These ordinances simply grant to certain persons, who applied for the same, the privilege of establishing and operating a slaughter house within certain designated limits, upon certain terms and conditions. No monopolous or exclusive privilege is conferred by either the terms or any possible construction of the ordinance, nor does it contain any provision restricting the business of slaughtering to the land or houses of defendants. Nothing prevents the city from permitting the establishment of other slaughter houses by other persons, either within the limits designated or, for that matter, elsewhere.
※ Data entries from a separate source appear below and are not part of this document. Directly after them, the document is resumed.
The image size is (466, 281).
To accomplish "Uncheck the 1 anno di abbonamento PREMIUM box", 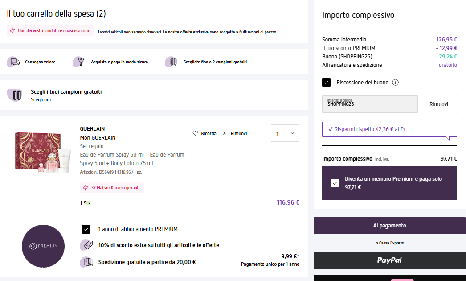I will [x=86, y=229].
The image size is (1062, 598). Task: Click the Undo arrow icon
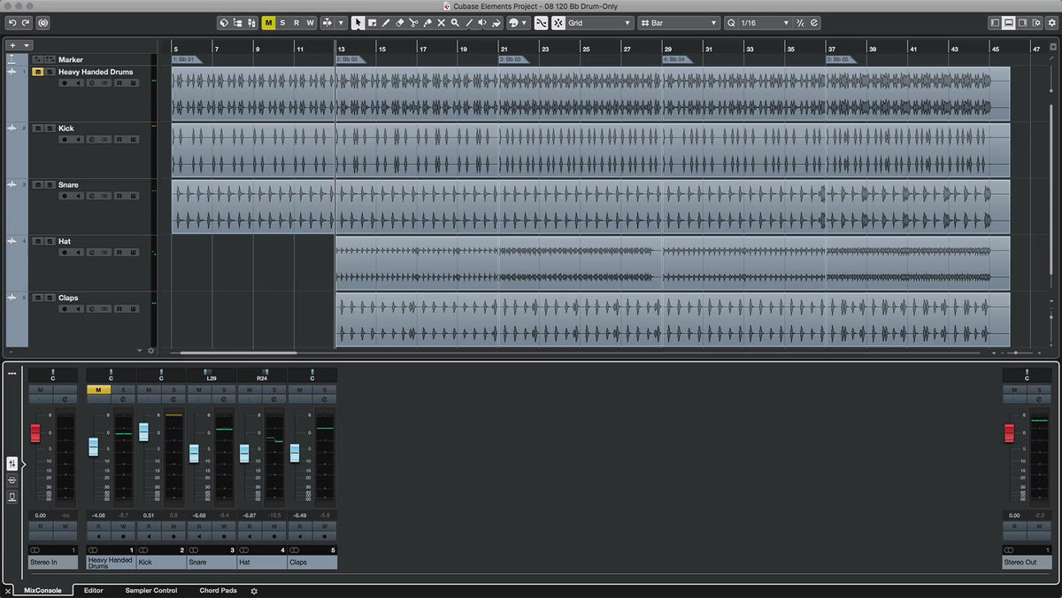12,23
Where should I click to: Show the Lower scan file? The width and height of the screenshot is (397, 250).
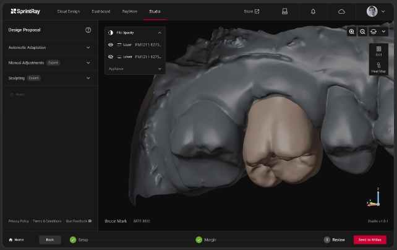pyautogui.click(x=111, y=56)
The decision in the slaughter house eases, above referred to, distinctly recognized the right of the State, in the exercise of its inherent police power, to establish public slaughter houses or to delegate the power of establishing such either to a municipal corporation, or to a private corporation or to individuals; and the court, in commenting on' the statute then before it, proceeded to say: “ Unless, therefore, it can be maintained that the exclusive privilege granted by this charter to the corporation is beyond the power of the Legislature of Louisiana, there can be no just exception to the validity of the statute.”
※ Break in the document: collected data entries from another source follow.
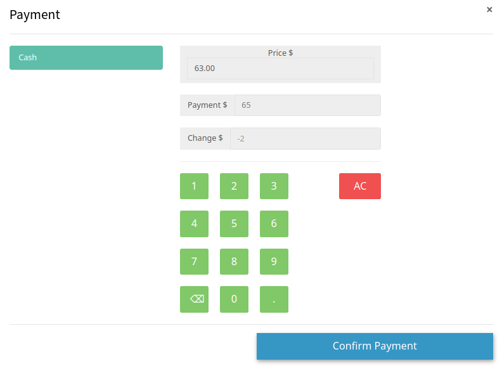Click the Payment $ label
Screen dimensions: 502x366
click(x=207, y=105)
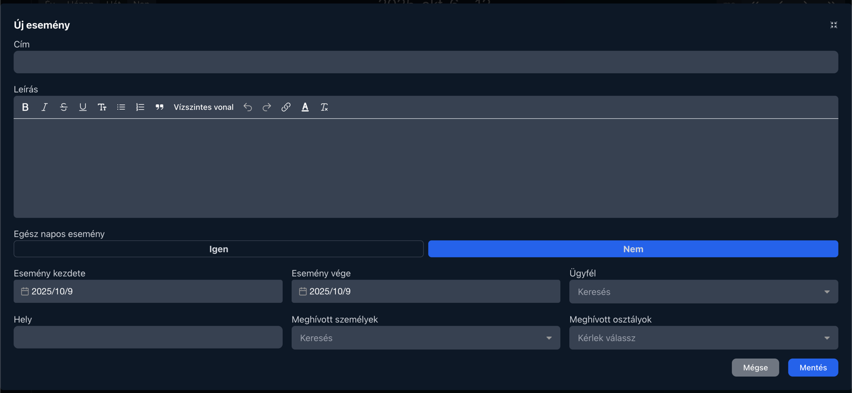Apply italic formatting to description
The image size is (852, 393).
click(x=45, y=107)
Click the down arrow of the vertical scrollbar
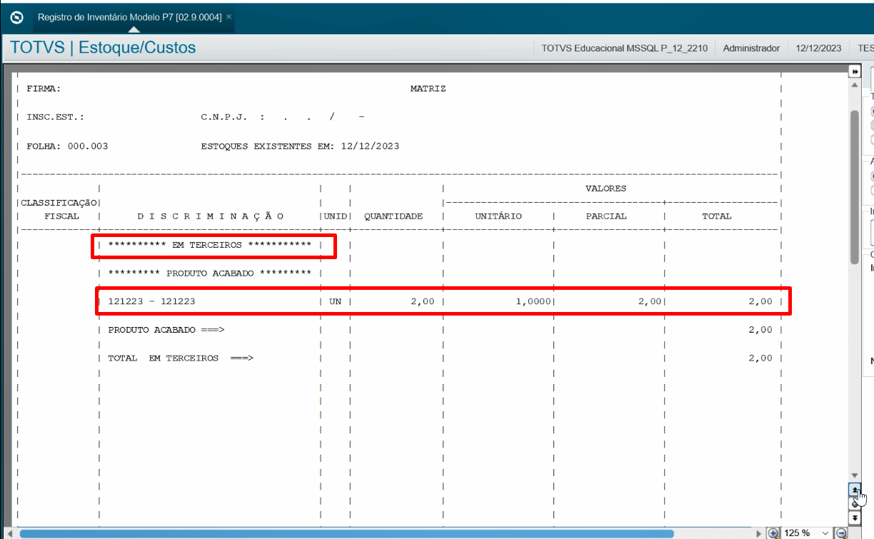The image size is (874, 539). [855, 473]
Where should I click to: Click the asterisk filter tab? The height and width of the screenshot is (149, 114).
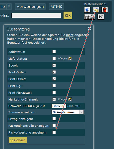pos(9,7)
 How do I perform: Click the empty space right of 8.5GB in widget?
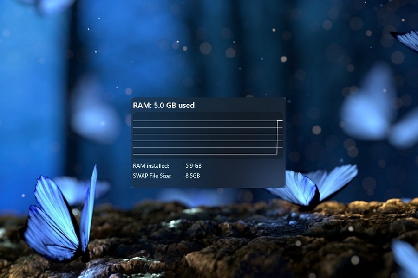click(x=242, y=176)
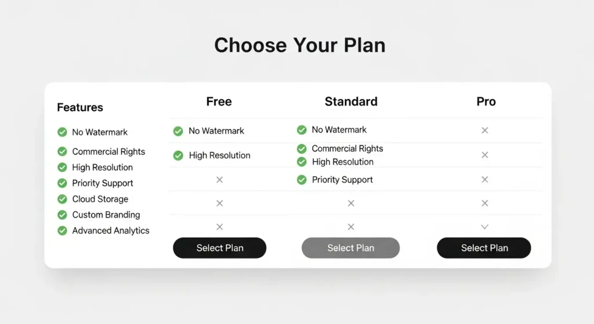Click the Choose Your Plan page title
594x324 pixels.
tap(299, 45)
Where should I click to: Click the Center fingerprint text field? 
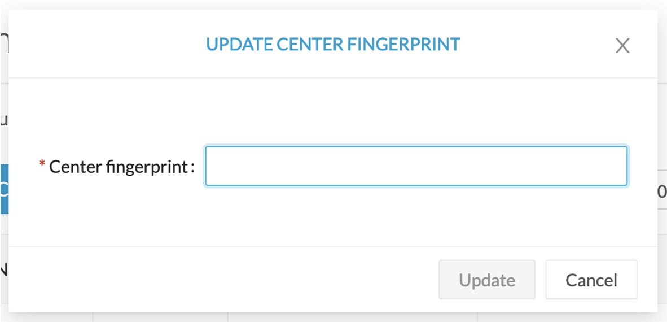pos(416,166)
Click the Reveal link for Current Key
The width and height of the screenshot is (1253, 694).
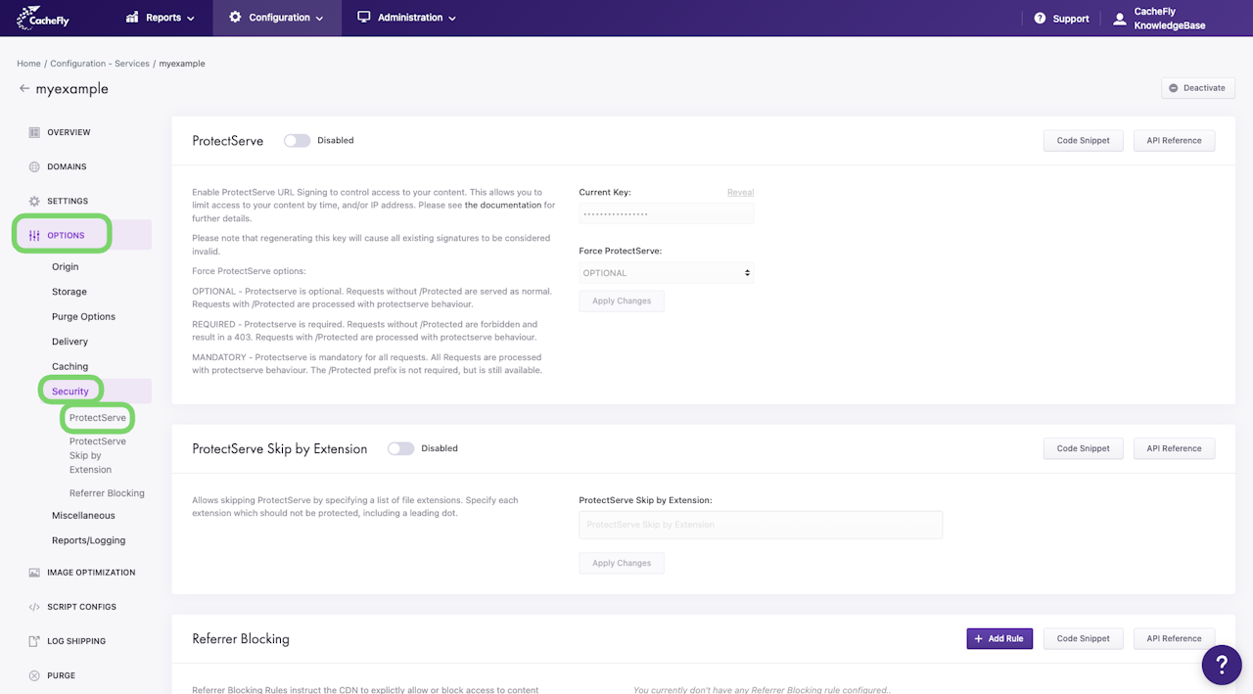point(740,193)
The dissenting justices in that case did not question the general power of the State over this subject, save in the single feature of the exclusiveness of the grant.

On the contrary, in a later case, Mr. Justice Field, who was the organ of the dissenting justices, said: “No one of the judges who then disagreed with the majority of the court denied that the States possessed the fullest power ever claimed by the most earnest advocate of their reserved rights to prescribe regulations affecting the health, the good order, the morals, the peace and the safety of so - ciety within their respective limits. * * * The act of Louisiana required that the slaughtering of cattle and the preparation of animal food for market should be done outside the limits of the city of New Orleans. It was competent to make this requirement, and furthermore to direct that the animals, before being slaughtered, should be inspected in order to determine whether they were in fit condition to be prepared for food. The dissenting judges in the *642slaughter house cases found no fault with these provisions, but, on the contrary, approved of them.
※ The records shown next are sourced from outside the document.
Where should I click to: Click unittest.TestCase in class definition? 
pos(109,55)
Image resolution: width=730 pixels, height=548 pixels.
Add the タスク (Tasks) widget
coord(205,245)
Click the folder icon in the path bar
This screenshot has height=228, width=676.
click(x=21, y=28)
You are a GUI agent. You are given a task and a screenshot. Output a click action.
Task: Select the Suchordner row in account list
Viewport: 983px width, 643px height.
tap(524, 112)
“ Had the act been limited to them, there would have been no, dissent. But it went a great way beyond them. It created a corporation, and gave to it an exclusive right for twenty-five years to keep within an area of 1145 square miles, a place where, alone, animals intended for slaughter could be landed and sheltered, and where, alone, they could be slaughtered and their meat prepared for market.” Butchers’ Co. vs. Crescent City Co., 111 U. S. 754.

In the case just cited, the unanimous court held that the provision of Art. 258 of our present Constitution, repealing the “monopoly features” in the charter of this and of other corporations, was valid and effective, but shorn of these “ monopoly features,” no one questions that the charter remains otherwise in force, and secures the right of the company to continue its business at least until withdrawn by competent authority.

Inasmuch as the ordinances now under consideration contain no “ monopoly features,” it can not be doubted that they would be sustained' by the Supreme Court of the United States.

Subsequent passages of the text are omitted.